|

#OPERA

#OPERA is a project born from the meeting between STRATO and Letizia Cariello and from the mutual falling in love of their respective researches.

#OPERA is based on the respect of the uniqueness of languages and identities of the two founders of the project that are: the architectural design of unique pieces that go beyond their function and become sculptural elements through the continuous research by Strato, and the inspiration that guides and supports the conceptual artistic research of Letizia Cariello, around the relationship between internal and external space and the mending of lost unity. Translated with www.DeepL.com/Translator (free version)

#OPERA is a unique and absolutely new idea in the contemporary scene because it is based on the simple cornerstones of uniqueness and purity: Cariello and Strato have decided to unite their creative identities but do not aim to create “art/architecture hybrids”, on the contrary their aim is to maintain a perfect balance between the contribution of architectural design and that of the artist’s hand. Translated with www.DeepL.com/Translator (free version)

#OPERA is a four-handed work that preserves and preserves in their recognizability the individual creative contributions without suffering from any limitation imposed on the action of the two actors of the project. In a historical moment in which we increasingly see the search for boundaries as a solution to the need for novelty, in the #OPERA works the border is shown and respected without acting as a constraint or limit, but rather as a horizon.

#OPERA responds to unique and necessary actions, managing to build, even in a contaminated process, a series of unique works that are functional and full of poetry, bringing into the fundamental actions of living those dimensions that had been confined to the places of formalized sociality.

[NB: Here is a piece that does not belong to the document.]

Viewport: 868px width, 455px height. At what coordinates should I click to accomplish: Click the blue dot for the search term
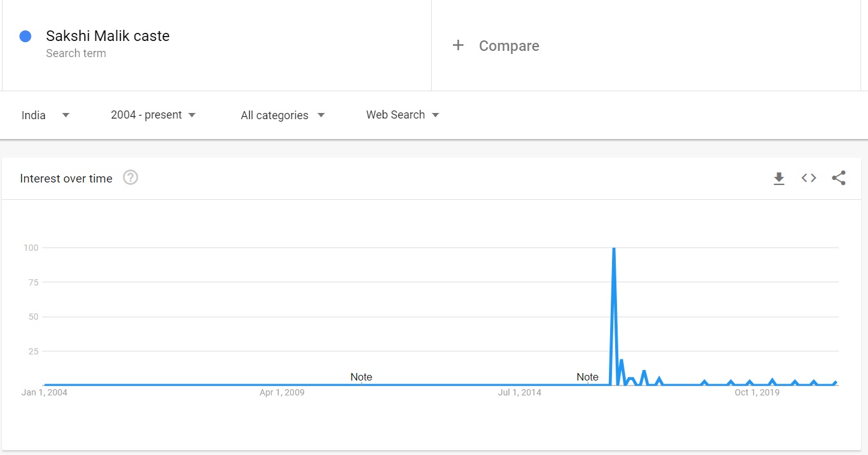pyautogui.click(x=25, y=37)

#OPERA goes back to the questions that in times of crisis and epochal questions in front of a changing world, were posed by the protagonists of Bauhaus with courage, humility, generosity and love.


STRATO and Letizia Cariello’s project is part of a long artistic tradition that finds its peak in the Milan of the mid-20th century. While collaboration with architects was common practice for Fausto Melotti, who was involved by Figini and Pollini in the decoration of the Craja bar, the manifesto of Italian rationalism, Lucio Fontana’s collaboration with the most important Italian architects and studios of the time (Gio Ponti, Piero Portaluppi, Carlo Scarpa, the BBPR studio, Figini and Pollini, Marco Zanuso, Luciano Baldessari, Nanda Vigo, Vittorio Gregotti and GPA Monti), shows how he was particularly interested in the relationship between space, work and visitor.

These and other contaminations inevitably led to an architectural vision as a point of confluence for artistic experimentation. Milano divenne, negli anni ’40 e ’50, per architetti e artisti, la città dove poter sperimentare una nuova concezione dei rapporti fra le arti e un ampliamento dell’azione dell’artista nel campo della grafica, del design, dell’architettura.

Carlo Perogalli, in this regard, wrote: “Architecture, painting, sculpture concur in the search for a meeting point where they can coexist no longer juxtaposed, but intimately fused in a unitary work”.